As both a radiation oncologist and physician-scientist, Dr. Gan's basic science research interest focuses on the tumor microenvironment, epithelial-to-mesenchymal transition (EMT) and radiation biology. He is pursuing translational research with the goal of developing novel treatment strategies for head and neck and thoracic cancers. Dr. Gan and his research team are testing the hypothesis that radiotherapy can up-regulate EMT which can lead to accelerated tumor repopulation, loco-regional and distant metastasis and overall treatment resistance. He is ideally suited to address this question because of his fellowship training and expertise in establishing head and neck cancer patient-derived tumor xenografts mouse models, developing a model for mouse head and neck irradiation, and evaluating tumor stem cell biology and its respective microenvironment.

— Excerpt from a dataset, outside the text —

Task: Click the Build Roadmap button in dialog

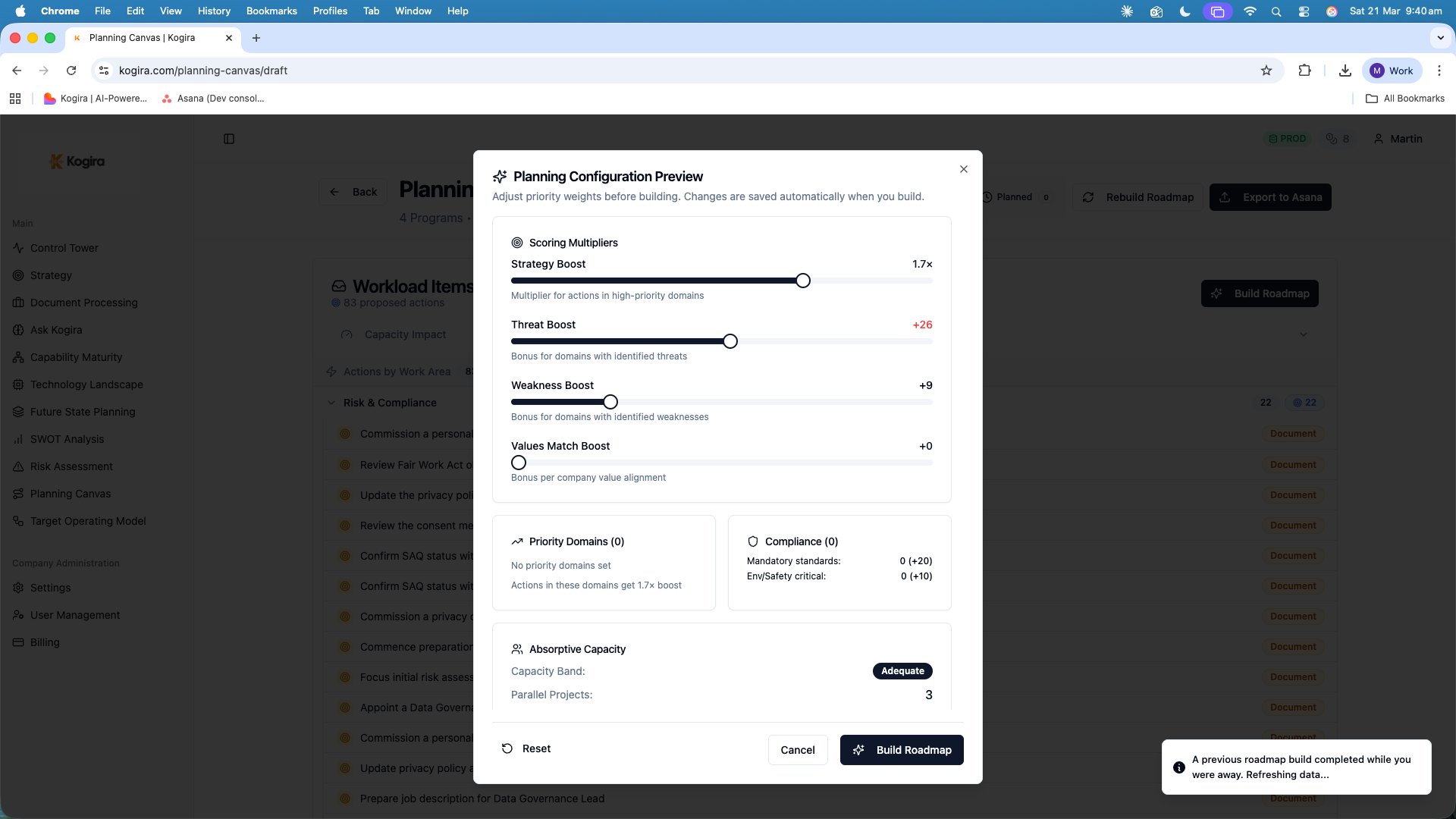Action: click(902, 750)
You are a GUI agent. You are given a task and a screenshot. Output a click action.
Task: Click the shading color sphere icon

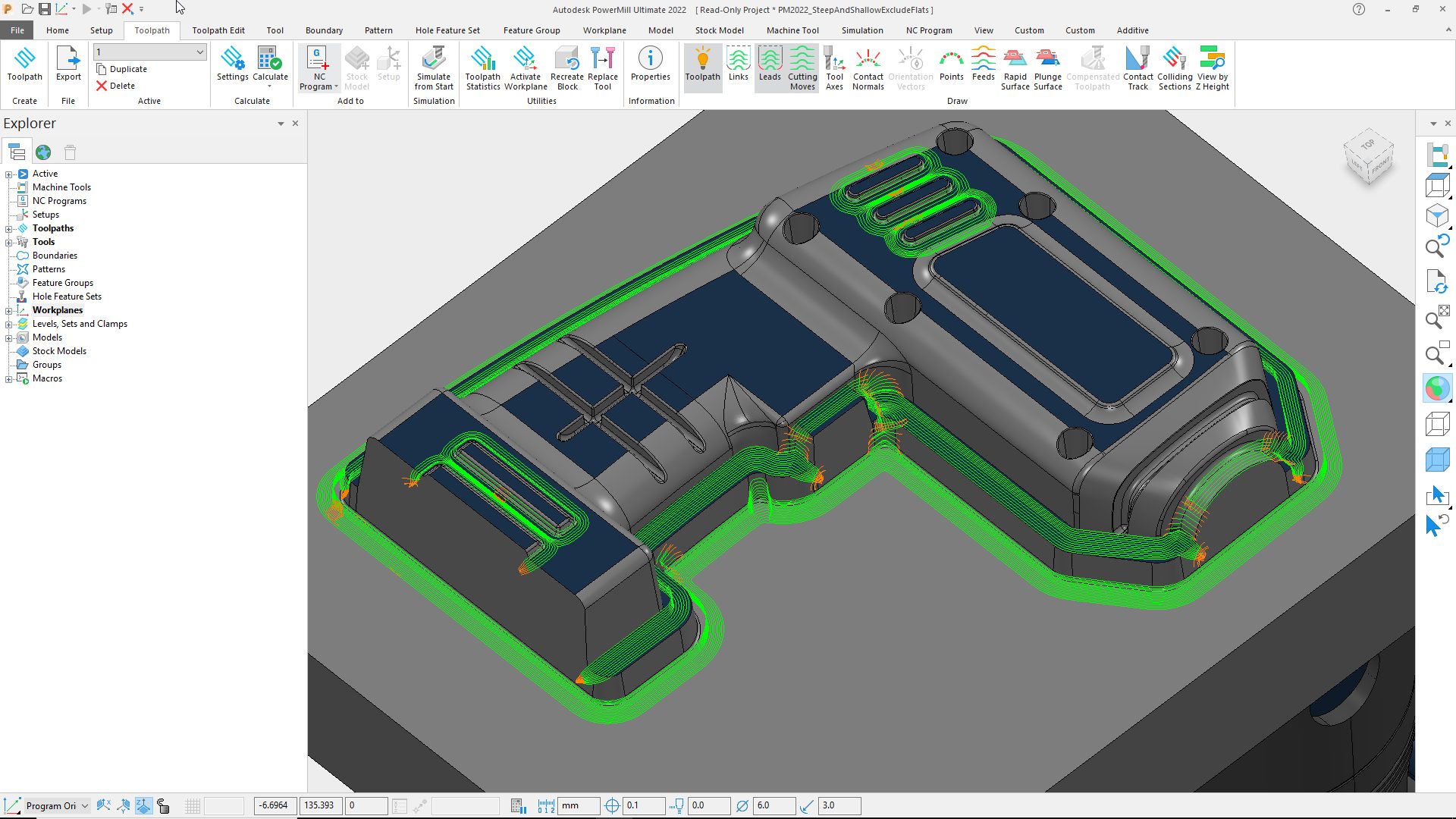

Dr. Gan is interested in how radiotherapy (particularly high dose per fraction also known as stereotactic body radiotherapy) and EMT may affect local and distant control rates in both HPV positive and negative head and neck cancers and thoracic malignancies. He became interested in this area because local control and overall survival remain very poor for patients with HPV negative head and neck cancers. Insights gained from a better understanding of why these tumors fail locally and distantly can potentially improve outcomes.
Dr. Gan and his team also are pursuing translational research with the goal of developing novel treatment strategies for head and neck and thoracic cancers.